WHAT IS BEING ASKED:
The answer should be every line below, retyped exactly.

##### EXTRACTED RECORDS

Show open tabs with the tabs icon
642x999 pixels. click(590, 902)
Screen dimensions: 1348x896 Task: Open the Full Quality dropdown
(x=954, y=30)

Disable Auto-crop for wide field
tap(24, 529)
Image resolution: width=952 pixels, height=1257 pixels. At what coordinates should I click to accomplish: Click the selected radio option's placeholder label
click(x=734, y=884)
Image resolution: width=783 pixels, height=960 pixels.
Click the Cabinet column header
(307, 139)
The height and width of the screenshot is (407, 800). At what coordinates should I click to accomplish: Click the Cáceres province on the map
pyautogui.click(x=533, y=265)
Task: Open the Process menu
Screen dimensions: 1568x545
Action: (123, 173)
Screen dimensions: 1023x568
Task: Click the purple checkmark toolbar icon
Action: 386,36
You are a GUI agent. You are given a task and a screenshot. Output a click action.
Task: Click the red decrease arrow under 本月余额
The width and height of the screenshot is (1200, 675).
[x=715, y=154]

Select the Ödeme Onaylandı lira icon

##########

REPLY TO THE EXERCISE:
Show open tabs with the tabs icon
642x999 pixels. click(590, 902)
Screen dimensions: 1348x896 Task: Open the Full Quality dropdown
(x=954, y=30)

Disable Auto-crop for wide field
tap(24, 529)
Image resolution: width=952 pixels, height=1257 pixels. At what coordinates should I click to accomplish: Click the selected radio option's placeholder label
click(x=734, y=884)
Image resolution: width=783 pixels, height=960 pixels.
Click the Cabinet column header
(307, 139)
The height and width of the screenshot is (407, 800). At what coordinates should I click to accomplish: Click the Cáceres province on the map
pyautogui.click(x=533, y=265)
Task: Open the Process menu
Screen dimensions: 1568x545
Action: (123, 173)
Screen dimensions: 1023x568
Task: Click the purple checkmark toolbar icon
Action: 386,36
You are a GUI agent. You are given a task and a screenshot. Output a click action.
Task: Click the red decrease arrow under 本月余额
The width and height of the screenshot is (1200, 675).
[x=715, y=154]

Select the Ödeme Onaylandı lira icon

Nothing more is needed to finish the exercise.